## Отрывок текста
^^^^^^^^

Читаем Клеопатра полностью

Правда, некоторые офицеры Антония понимали, что из огромной массы собранных им людей боеспособны в лучшем случае две трети; остальные — снабженцы, повара, слуги всех родов — нужны лишь для того, чтобы придать его армии тот внешний блеск, каким обладало войско Александра три века назад. У Октавиана, конечно, гораздо меньше солдат, но они все — или почти все — умеют сражаться, а кроме того, ими руководят гениальные полководцы, такие, например, как Агриппа.

Однако царица была спокойна; и ее уверенность в себе все более возрастала по мере того, как она приближалась к греческим берегам, к колыбели ее предков; и она постепенно приходила к убеждению, что решающая битва произойдет на море — там, где никто и никогда не мог одержать верх над Александрией. Что же касается легионов Октавиана, то ей казалось: поскольку они не получают жалованья, их легко будет подкупить; и она уже заслала в Италию нескольких агентов, которые начали терпеливо искать подходы для осуществления ее замысла.

В тот момент Антонию следовало бы атаковать неприятеля. Но он этого не сделал. Что ему помешало, мы не знаем.

^^^^^^^^

## Задача 1
Извлеките без изменений строки с данными, начиная со строки, содержащей «You are a computer-use agent. Screen», и заканчивая последней строкой данных.
Отрывок и строки взяты из разных источников.

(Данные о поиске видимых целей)
^^^^^^^^

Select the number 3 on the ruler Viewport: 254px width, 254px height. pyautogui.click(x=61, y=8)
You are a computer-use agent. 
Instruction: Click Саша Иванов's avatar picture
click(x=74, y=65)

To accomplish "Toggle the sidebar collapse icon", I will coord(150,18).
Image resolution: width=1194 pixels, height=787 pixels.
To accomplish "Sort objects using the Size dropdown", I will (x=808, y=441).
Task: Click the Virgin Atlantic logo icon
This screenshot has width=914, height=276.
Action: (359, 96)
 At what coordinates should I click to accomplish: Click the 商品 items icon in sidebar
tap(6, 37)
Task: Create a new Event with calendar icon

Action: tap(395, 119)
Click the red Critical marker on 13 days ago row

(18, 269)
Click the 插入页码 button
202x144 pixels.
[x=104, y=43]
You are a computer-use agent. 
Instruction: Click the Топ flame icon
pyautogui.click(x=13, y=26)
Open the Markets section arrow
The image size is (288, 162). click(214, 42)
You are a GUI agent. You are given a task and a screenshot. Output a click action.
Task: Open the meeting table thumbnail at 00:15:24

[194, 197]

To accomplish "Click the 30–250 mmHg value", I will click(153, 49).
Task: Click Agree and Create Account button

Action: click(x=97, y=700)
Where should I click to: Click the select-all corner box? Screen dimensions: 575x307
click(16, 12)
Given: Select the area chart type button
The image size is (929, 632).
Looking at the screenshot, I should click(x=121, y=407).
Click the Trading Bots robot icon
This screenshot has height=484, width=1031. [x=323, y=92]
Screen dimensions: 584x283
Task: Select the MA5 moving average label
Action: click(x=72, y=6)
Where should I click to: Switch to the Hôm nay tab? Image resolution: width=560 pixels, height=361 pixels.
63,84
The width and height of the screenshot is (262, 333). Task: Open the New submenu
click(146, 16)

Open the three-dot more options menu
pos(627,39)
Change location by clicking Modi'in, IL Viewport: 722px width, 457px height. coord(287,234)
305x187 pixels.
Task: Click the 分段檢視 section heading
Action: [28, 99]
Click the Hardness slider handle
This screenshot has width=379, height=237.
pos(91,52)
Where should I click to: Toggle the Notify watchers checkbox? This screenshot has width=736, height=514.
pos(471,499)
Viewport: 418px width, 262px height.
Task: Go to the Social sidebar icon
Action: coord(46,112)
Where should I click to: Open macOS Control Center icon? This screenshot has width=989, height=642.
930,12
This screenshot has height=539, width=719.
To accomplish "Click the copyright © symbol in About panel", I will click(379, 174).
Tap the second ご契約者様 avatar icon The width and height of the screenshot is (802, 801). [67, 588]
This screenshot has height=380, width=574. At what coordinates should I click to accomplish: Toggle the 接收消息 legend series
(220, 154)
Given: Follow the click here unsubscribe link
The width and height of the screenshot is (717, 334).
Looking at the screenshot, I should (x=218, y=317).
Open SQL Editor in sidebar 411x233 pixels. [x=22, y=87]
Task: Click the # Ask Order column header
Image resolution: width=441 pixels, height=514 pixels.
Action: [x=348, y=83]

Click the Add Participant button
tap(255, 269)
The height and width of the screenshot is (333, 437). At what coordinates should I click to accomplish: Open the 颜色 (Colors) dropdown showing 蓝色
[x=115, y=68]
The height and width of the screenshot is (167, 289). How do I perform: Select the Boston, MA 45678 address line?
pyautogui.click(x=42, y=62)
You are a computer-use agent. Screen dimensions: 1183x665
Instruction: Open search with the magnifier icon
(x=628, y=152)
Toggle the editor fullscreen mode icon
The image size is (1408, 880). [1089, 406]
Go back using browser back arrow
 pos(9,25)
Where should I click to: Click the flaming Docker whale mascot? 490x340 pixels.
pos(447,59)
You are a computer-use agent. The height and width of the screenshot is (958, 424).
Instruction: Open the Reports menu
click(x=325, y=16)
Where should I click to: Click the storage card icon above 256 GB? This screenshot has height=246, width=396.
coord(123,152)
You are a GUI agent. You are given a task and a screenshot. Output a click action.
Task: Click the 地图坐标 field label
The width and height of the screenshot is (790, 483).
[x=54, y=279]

^^^^^^^^

## Задача 2
Скопируйте без изменений фрагмент отрывка, начиная со слов «Однако царица была» и заканчивая словами «мы не знаем.».

## Полный ответ 1
You are a computer-use agent. Screen dimensions: 1183x665
Instruction: Open search with the magnifier icon
(x=628, y=152)
Toggle the editor fullscreen mode icon
The image size is (1408, 880). [1089, 406]
Go back using browser back arrow
 pos(9,25)
Where should I click to: Click the flaming Docker whale mascot? 490x340 pixels.
pos(447,59)
You are a computer-use agent. The height and width of the screenshot is (958, 424).
Instruction: Open the Reports menu
click(x=325, y=16)
Where should I click to: Click the storage card icon above 256 GB? This screenshot has height=246, width=396.
coord(123,152)
You are a GUI agent. You are given a task and a screenshot. Output a click action.
Task: Click the 地图坐标 field label
The width and height of the screenshot is (790, 483).
[x=54, y=279]

## Полный ответ 2
Однако царица была спокойна; и ее уверенность в себе все более возрастала по мере того, как она приближалась к греческим берегам, к колыбели ее предков; и она постепенно приходила к убеждению, что решающая битва произойдет на море — там, где никто и никогда не мог одержать верх над Александрией. Что же касается легионов Октавиана, то ей казалось: поскольку они не получают жалованья, их легко будет подкупить; и она уже заслала в Италию нескольких агентов, которые начали терпеливо искать подходы для осуществления ее замысла.

В тот момент Антонию следовало бы атаковать неприятеля. Но он этого не сделал. Что ему помешало, мы не знаем.